What this task involves: Please explain, in one to three sentences, why the article below on plastics and obesity says obese 6-month-olds pose a problem for conventional explanations of obesity.

Text for analysis:
== Segment start ==

Are plastics making us fat?
Chemicals in plastics that mimic hormones are already known to be endocrine disruptors in the body. But new research indicates that these chemicals -- such as bisphenol A, or BPA, found in some types of water bottles -- also disrupt the body's metabolism, potentially predisposing people to obesity.
That's not to say overeating and a lack of exercise aren't to blame for the obesity epidemic facing the U.S. and other nations. But the findings may make us rethink how we manufacture goods.
Wherever you look, you'll find BPA and pthalates. From dryer sheets in your laundry to the PVC pipes that line the inside of your house. Coined "obesogens" by Bruce Blumberg, a leading researcher on the issue, the chemicals are gaining attention, as evidenced by a recent Newsweekstory on the subject:
In 2006 scientists at the Harvard School of Public Health reported that the prevalence of obesity in infants under 6 months had risen 73 percent since 1980. "This epidemic of obese 6-month-olds," as endocrinologist Robert Lustig of the University of California, San Francisco, calls it, poses a problem for conventional explanations of the fattening of America. "Since they're eating only formula or breast milk, and never exactly got a lot of exercise, the obvious explanations for obesity don't work for babies," he points out. "You have to look beyond the obvious."
How does this occur? Rachel Cernansky at Planet Green explains:
A potential explanation is that the compounds disrupt the body's circadian rhythm and may cause weight gain by, for example, programming the body's clock to eat when it should be sleeping.
The effects can also take place during developmental stages: as a Japanese study of cells growing in lab dishes showed, cells that would normally become fibroblasts, or connective tissue, actually became fat cells in the presence of industrial compounds like BPA...in the study, existing fat cells were also stimulated to grow faster and more plentiful.

== Segment end ==

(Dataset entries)

== Segment start ==

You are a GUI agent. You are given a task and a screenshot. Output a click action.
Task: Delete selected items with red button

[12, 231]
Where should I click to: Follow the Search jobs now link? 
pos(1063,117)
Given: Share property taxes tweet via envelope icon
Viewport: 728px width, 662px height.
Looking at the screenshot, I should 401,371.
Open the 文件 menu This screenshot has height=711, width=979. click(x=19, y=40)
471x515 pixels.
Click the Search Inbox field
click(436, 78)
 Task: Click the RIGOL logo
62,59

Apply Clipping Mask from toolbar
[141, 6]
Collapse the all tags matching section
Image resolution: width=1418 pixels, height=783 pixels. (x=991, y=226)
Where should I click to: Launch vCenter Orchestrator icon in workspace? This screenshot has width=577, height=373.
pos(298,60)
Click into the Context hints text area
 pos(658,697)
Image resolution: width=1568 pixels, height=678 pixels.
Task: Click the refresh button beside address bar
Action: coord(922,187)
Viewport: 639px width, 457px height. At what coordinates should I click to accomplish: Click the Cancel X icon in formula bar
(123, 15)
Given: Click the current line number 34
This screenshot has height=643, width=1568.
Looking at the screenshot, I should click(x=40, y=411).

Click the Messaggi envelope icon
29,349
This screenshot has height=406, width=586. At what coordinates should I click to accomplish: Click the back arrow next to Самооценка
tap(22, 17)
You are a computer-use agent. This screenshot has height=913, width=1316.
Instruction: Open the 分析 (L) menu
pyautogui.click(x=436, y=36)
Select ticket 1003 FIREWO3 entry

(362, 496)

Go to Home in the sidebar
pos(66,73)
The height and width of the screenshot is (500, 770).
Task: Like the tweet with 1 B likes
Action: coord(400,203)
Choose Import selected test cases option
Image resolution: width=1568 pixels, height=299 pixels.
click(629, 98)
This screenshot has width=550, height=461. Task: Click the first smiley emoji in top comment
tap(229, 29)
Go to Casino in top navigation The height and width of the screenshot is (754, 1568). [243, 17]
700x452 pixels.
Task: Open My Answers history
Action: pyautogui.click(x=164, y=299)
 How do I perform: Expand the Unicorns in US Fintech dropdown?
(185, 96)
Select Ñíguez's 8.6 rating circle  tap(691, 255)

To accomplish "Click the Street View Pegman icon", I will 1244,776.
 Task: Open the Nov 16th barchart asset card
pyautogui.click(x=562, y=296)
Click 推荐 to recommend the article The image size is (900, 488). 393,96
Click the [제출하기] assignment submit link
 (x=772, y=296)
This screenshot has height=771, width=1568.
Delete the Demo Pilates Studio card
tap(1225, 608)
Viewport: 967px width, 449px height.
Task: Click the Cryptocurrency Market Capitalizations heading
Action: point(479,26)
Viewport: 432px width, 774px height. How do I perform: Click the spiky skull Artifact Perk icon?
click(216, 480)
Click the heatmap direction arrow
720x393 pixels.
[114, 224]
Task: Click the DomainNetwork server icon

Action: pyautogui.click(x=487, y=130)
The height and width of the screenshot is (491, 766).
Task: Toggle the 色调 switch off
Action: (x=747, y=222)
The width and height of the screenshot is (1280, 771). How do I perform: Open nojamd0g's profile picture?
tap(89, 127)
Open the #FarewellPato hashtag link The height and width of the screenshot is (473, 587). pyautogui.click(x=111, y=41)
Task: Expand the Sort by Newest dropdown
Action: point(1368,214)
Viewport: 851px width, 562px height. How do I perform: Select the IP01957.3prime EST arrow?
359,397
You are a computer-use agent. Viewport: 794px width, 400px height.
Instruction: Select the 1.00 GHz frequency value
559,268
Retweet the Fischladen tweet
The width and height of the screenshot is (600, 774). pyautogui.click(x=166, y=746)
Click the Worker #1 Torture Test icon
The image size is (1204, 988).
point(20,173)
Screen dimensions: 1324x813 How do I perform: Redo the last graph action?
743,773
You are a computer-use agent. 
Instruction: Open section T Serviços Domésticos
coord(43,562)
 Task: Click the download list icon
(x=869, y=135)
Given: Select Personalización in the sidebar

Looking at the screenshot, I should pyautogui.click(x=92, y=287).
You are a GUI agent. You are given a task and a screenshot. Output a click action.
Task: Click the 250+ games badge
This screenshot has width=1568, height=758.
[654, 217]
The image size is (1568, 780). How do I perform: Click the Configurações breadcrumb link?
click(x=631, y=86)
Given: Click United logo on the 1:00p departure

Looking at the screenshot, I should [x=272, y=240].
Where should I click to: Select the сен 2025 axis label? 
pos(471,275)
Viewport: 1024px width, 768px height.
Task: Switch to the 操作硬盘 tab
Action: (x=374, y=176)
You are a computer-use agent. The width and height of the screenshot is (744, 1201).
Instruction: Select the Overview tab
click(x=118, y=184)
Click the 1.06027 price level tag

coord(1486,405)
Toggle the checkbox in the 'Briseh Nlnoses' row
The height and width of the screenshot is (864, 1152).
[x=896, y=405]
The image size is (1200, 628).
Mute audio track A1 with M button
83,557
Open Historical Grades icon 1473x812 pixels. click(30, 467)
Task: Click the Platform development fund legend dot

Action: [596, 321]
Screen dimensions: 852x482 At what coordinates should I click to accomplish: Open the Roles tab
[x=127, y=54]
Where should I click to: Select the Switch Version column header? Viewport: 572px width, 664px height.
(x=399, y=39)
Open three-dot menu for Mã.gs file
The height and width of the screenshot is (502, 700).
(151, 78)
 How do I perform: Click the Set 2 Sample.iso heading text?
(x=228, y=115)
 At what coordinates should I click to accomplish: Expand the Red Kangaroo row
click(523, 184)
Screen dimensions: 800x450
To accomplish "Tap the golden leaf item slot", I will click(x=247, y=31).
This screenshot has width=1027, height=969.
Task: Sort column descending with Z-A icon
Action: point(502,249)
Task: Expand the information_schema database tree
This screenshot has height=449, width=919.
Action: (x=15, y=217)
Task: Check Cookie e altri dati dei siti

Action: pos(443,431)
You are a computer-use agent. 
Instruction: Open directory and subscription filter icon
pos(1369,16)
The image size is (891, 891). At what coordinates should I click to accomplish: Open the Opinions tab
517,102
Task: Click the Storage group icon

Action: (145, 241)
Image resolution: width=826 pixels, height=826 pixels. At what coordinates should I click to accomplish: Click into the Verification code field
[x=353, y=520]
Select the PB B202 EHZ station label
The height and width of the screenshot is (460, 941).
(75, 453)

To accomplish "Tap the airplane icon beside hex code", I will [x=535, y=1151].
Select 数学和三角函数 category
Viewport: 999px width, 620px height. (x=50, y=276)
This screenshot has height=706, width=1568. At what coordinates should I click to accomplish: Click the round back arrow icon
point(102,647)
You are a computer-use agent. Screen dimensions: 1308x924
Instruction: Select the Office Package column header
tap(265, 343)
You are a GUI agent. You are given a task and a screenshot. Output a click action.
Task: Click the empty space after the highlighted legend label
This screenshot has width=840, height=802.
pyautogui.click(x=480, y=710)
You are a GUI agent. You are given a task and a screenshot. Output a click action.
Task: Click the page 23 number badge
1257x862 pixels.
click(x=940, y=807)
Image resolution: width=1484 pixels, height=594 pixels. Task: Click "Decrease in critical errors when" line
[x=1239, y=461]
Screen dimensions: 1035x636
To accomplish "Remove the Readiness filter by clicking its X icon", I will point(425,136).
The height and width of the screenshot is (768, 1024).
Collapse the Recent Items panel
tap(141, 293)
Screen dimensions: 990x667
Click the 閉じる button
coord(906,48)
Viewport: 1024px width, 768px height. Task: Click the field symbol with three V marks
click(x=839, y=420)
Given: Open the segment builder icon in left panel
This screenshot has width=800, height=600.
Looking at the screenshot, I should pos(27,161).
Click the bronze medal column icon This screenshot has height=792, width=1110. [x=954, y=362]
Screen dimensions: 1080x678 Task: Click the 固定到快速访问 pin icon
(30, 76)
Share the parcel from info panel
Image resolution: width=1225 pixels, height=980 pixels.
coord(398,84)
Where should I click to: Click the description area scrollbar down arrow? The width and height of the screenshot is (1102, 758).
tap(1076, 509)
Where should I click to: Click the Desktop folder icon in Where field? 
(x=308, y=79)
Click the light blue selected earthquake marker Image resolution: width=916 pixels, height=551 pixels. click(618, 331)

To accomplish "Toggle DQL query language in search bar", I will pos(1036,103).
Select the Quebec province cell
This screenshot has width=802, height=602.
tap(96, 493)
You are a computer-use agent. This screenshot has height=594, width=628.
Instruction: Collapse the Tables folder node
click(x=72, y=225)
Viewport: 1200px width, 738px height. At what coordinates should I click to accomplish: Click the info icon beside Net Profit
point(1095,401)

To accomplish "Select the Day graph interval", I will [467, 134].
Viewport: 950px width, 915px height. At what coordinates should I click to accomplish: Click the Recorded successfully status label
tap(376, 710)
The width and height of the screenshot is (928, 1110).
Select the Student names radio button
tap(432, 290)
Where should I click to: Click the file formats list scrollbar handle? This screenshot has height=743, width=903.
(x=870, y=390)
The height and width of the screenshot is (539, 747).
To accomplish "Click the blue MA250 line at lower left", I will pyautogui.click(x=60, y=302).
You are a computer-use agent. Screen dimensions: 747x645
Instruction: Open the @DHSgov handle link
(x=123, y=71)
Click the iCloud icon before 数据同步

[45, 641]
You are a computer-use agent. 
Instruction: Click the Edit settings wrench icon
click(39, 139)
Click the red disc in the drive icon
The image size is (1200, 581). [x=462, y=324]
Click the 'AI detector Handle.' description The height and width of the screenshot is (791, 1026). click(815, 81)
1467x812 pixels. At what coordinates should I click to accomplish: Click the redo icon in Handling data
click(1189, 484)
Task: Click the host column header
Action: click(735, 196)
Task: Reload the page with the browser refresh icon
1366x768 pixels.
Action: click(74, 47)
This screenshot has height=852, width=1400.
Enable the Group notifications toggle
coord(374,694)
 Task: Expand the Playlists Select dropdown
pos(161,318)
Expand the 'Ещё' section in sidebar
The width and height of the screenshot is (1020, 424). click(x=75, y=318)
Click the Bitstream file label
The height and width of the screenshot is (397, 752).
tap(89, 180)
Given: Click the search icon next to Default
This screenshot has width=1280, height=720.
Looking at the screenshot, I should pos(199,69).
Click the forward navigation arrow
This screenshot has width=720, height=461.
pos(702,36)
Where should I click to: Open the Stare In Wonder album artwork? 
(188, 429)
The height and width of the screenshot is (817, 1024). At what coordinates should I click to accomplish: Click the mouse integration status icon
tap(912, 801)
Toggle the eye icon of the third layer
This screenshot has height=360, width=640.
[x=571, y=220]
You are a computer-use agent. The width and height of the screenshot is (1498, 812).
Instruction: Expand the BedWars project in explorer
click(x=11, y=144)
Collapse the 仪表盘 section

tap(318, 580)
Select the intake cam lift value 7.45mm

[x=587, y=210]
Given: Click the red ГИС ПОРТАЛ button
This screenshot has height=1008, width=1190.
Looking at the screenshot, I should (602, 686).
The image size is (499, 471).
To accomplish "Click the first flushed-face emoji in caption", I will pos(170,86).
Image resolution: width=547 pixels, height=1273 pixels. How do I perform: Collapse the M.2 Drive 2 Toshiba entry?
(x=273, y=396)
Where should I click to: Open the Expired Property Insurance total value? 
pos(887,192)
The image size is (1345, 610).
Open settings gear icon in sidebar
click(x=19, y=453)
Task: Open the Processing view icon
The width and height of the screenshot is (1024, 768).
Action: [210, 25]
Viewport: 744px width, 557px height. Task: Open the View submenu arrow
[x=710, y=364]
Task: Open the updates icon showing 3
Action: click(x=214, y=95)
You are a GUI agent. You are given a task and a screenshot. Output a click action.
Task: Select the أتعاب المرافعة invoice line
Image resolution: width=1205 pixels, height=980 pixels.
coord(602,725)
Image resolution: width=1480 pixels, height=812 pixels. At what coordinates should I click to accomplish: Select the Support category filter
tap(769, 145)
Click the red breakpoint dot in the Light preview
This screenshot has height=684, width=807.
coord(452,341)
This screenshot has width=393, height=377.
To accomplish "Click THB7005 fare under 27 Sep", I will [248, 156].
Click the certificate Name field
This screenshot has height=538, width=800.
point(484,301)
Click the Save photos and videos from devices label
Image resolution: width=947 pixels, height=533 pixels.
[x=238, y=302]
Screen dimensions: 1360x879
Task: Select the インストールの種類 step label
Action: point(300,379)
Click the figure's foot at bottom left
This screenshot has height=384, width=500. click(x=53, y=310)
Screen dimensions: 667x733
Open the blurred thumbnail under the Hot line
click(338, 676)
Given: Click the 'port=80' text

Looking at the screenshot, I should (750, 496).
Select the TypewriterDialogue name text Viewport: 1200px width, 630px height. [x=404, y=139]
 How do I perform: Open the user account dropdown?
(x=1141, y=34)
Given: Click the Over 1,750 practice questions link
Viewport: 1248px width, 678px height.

== Segment end ==

Response: Babies that age eat only formula or breast milk and have never gotten a lot of exercise, so the obvious explanations for obesity don't work for them. That means one has to look beyond the obvious causes.